AVAILABLE RECORDS:
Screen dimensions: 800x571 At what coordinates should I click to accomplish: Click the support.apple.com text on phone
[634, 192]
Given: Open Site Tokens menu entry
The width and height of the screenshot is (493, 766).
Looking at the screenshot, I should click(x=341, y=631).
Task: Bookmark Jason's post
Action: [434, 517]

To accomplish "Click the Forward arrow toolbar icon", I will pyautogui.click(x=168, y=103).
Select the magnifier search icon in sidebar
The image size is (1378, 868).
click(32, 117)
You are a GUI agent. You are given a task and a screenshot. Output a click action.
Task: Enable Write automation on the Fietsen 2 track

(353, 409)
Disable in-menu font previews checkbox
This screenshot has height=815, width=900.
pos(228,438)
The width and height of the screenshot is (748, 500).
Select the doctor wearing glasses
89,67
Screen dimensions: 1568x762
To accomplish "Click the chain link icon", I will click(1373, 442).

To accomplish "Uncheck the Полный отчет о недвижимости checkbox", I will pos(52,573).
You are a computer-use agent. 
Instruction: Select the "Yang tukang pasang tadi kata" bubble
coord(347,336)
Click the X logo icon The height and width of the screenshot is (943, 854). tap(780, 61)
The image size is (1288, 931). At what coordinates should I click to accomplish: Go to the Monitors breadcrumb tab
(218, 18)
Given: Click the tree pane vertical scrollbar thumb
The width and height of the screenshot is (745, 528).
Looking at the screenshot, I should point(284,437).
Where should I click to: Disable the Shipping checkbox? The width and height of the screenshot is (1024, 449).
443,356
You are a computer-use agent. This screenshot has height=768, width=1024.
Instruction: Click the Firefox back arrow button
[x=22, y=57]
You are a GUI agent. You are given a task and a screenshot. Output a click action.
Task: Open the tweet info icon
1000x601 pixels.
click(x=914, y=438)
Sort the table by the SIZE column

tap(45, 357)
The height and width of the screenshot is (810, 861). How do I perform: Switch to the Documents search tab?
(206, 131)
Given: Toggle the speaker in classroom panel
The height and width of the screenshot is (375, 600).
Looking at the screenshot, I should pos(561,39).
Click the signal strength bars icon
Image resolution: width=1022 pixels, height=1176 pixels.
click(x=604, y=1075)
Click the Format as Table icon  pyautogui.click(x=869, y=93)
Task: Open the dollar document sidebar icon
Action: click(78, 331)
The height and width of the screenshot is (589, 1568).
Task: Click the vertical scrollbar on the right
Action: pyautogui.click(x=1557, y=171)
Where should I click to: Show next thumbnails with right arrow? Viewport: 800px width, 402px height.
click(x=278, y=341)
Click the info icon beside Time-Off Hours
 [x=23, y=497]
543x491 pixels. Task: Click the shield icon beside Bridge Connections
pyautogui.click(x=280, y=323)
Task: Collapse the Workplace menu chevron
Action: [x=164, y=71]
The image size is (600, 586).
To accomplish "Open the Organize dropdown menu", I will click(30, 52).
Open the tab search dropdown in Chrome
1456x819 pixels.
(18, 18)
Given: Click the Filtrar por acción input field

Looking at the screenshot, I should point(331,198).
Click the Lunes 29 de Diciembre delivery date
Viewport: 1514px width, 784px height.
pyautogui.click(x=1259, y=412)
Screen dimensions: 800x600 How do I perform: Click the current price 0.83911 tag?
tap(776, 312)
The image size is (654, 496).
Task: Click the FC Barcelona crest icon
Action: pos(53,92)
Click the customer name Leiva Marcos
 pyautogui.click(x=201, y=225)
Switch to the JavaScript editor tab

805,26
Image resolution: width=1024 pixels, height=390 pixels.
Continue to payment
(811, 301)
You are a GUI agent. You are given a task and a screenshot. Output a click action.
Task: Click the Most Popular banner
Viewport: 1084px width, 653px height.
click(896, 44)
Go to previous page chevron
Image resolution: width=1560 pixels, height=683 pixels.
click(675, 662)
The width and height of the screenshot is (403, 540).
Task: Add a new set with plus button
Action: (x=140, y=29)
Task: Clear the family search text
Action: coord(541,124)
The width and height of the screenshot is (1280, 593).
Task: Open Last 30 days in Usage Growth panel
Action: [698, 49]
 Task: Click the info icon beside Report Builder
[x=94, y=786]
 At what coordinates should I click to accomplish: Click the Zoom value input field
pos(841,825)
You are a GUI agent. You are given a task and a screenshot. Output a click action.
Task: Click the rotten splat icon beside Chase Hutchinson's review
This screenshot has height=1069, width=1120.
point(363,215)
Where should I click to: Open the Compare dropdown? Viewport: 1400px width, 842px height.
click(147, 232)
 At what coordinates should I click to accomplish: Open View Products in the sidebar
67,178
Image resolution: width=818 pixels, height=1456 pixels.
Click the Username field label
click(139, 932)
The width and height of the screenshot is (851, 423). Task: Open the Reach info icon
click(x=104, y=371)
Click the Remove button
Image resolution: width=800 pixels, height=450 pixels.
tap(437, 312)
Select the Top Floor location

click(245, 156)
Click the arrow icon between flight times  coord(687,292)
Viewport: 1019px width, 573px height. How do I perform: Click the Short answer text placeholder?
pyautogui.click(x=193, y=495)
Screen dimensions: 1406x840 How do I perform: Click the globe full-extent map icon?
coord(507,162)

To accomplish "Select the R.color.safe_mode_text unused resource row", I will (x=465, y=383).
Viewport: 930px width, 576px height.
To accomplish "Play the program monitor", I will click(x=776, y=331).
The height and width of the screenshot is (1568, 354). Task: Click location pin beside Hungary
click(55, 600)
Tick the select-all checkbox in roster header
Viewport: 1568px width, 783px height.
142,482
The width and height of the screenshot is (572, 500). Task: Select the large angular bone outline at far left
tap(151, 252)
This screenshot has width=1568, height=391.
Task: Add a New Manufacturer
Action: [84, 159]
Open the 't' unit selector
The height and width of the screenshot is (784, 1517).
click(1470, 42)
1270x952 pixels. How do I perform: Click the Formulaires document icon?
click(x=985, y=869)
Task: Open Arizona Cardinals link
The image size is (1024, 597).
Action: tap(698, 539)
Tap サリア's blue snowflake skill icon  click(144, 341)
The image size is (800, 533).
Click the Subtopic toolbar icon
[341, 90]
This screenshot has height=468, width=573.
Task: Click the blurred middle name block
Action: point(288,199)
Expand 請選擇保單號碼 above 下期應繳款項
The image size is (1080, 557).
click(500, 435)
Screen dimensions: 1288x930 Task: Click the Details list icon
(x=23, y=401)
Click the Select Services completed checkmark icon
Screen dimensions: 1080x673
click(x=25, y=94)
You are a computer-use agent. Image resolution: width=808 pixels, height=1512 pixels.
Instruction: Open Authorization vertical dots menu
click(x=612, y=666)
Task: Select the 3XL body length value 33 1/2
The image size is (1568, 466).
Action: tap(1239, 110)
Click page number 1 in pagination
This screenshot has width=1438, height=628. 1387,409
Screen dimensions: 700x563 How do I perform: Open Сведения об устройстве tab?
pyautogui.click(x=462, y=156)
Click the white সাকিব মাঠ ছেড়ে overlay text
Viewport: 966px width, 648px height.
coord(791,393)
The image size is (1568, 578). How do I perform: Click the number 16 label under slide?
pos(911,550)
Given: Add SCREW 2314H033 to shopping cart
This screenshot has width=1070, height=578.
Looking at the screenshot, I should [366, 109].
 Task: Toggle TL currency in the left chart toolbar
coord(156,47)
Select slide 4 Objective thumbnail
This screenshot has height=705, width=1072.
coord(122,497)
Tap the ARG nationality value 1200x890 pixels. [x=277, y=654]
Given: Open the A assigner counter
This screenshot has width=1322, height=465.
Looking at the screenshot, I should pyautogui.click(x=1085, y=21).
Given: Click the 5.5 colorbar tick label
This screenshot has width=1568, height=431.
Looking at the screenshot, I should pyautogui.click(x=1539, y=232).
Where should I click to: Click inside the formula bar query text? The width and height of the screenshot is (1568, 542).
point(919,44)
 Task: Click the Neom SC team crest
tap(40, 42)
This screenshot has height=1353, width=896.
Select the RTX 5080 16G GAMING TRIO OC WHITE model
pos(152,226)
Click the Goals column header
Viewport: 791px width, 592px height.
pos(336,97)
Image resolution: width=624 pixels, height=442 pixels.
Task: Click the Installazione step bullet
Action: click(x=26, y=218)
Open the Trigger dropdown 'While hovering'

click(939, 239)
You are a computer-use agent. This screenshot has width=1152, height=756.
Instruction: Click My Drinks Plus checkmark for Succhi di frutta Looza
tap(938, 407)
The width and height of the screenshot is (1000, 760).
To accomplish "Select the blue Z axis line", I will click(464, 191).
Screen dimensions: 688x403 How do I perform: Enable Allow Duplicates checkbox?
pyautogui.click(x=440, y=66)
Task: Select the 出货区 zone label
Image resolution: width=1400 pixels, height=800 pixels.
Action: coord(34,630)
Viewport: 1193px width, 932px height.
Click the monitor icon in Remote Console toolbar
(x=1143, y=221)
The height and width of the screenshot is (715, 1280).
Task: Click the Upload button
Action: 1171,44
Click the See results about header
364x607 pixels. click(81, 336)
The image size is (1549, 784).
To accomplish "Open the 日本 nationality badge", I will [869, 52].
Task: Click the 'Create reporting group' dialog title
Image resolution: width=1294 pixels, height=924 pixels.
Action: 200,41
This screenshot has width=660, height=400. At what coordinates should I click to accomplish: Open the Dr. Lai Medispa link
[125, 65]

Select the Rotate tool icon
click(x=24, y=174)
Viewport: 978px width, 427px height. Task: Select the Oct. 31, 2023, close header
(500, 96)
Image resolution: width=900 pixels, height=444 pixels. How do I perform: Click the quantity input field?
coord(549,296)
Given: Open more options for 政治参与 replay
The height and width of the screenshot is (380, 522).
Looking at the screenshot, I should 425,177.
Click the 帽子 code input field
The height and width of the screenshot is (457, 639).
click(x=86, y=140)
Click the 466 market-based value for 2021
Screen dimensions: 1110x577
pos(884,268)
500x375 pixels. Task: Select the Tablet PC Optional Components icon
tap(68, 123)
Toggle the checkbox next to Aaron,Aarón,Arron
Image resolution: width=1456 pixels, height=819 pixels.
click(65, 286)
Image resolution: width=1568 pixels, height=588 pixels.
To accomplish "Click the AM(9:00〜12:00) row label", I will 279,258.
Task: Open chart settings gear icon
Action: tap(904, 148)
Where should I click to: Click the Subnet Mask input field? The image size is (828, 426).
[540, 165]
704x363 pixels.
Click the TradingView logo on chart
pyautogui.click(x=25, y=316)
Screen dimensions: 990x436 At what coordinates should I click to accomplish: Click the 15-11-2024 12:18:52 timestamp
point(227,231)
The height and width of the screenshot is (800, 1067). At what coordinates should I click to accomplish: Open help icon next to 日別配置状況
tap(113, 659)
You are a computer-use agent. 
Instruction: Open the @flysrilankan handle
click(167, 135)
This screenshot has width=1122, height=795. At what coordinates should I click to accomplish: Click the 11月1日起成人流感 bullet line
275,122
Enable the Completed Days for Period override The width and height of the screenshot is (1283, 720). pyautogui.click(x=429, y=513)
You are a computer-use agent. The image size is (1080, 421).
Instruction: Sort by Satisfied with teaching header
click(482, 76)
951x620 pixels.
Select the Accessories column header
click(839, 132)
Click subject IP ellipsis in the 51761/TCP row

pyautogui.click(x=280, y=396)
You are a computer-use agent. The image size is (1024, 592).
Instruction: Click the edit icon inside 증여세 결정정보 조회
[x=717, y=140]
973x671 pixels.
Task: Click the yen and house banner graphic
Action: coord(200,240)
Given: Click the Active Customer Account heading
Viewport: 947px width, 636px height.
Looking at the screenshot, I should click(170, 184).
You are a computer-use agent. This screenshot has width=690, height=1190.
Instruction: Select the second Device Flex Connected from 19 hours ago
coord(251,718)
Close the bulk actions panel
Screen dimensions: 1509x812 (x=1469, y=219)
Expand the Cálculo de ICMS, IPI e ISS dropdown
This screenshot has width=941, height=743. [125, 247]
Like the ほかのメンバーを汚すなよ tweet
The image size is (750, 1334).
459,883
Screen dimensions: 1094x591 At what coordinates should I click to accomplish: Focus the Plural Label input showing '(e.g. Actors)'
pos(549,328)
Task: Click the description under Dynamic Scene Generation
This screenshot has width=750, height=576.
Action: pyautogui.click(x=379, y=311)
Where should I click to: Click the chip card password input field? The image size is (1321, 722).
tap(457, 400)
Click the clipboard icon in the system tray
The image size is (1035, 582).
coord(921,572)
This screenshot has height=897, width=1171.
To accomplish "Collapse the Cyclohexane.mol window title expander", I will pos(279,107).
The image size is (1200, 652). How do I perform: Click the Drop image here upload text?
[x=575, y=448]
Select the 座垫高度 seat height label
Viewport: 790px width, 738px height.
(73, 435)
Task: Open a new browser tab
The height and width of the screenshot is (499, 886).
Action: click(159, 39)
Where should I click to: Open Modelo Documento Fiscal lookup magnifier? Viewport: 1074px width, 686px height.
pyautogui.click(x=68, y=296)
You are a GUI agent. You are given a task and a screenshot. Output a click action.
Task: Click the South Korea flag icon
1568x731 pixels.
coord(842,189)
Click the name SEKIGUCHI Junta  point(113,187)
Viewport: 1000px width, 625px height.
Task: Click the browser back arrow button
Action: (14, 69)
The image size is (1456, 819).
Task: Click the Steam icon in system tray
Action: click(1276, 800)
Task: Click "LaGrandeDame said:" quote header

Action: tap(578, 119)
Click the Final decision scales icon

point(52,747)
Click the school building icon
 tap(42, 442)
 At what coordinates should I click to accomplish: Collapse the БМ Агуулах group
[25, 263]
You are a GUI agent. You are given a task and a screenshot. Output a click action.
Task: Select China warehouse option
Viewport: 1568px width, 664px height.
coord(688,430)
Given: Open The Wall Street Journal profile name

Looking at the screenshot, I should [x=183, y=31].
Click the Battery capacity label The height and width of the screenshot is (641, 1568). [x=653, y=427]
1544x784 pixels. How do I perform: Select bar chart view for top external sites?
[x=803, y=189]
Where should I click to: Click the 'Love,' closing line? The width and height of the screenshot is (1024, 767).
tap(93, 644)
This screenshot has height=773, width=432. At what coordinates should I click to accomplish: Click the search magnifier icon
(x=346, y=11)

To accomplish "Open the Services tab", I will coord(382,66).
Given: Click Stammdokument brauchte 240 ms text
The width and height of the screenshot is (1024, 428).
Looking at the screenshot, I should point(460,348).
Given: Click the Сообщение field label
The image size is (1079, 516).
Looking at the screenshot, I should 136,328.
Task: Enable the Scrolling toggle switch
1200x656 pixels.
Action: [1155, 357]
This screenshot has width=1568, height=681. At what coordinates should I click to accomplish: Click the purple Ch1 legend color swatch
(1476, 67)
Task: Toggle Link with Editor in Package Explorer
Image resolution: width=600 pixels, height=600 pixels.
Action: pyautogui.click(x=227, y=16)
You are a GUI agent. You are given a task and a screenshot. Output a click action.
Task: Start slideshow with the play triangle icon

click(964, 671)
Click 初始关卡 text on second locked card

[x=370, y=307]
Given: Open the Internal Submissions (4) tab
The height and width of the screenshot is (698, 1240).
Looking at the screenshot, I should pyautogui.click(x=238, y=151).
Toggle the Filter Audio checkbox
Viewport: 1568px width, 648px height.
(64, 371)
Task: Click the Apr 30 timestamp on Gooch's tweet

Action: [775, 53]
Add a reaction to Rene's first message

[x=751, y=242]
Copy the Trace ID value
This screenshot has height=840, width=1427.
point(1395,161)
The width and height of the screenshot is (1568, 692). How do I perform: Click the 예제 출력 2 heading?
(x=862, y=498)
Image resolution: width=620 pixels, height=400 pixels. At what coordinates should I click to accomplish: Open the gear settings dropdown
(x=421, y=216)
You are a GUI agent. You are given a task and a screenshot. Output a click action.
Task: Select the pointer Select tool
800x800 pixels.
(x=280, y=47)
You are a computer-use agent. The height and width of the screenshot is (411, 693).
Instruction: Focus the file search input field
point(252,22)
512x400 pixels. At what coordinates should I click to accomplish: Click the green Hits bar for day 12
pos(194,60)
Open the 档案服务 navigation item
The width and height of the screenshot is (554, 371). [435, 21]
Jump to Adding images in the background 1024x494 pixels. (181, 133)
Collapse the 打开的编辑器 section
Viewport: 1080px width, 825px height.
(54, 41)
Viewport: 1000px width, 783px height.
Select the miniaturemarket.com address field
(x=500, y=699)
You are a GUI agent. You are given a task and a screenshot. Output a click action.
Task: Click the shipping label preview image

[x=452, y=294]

WHAT IS BEING ASKED: Up to and including the line with "Given: Open Site Tokens menu entry", please return the records exactly, beginning from their first line.

WRITTEN RESPONSE:
Screen dimensions: 800x571 At what coordinates should I click to accomplish: Click the support.apple.com text on phone
[634, 192]
Given: Open Site Tokens menu entry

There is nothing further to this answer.